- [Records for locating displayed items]
※ ※ ※
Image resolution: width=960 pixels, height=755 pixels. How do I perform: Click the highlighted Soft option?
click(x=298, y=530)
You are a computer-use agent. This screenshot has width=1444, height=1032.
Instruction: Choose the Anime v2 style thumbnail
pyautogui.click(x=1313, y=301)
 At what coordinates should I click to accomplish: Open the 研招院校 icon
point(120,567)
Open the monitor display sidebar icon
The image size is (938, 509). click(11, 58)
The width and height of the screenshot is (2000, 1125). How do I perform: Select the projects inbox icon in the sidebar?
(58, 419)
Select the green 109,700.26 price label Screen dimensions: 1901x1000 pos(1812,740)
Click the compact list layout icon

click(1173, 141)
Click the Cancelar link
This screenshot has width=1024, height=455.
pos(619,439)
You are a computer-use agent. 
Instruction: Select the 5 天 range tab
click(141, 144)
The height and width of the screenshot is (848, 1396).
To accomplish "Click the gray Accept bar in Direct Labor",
※ ※ ※
- [Instructions for the task] Retype every one of the records above word for word, changing nothing.

- [Written answer]
Image resolution: width=960 pixels, height=755 pixels. How do I perform: Click the highlighted Soft option?
click(x=298, y=530)
You are a computer-use agent. This screenshot has width=1444, height=1032.
Instruction: Choose the Anime v2 style thumbnail
pyautogui.click(x=1313, y=301)
 At what coordinates should I click to accomplish: Open the 研招院校 icon
point(120,567)
Open the monitor display sidebar icon
The image size is (938, 509). click(11, 58)
The width and height of the screenshot is (2000, 1125). How do I perform: Select the projects inbox icon in the sidebar?
(58, 419)
Select the green 109,700.26 price label Screen dimensions: 1901x1000 pos(1812,740)
Click the compact list layout icon

click(1173, 141)
Click the Cancelar link
This screenshot has width=1024, height=455.
pos(619,439)
You are a computer-use agent. 
Instruction: Select the 5 天 range tab
click(141, 144)
The height and width of the screenshot is (848, 1396).
To accomplish "Click the gray Accept bar in Direct Labor",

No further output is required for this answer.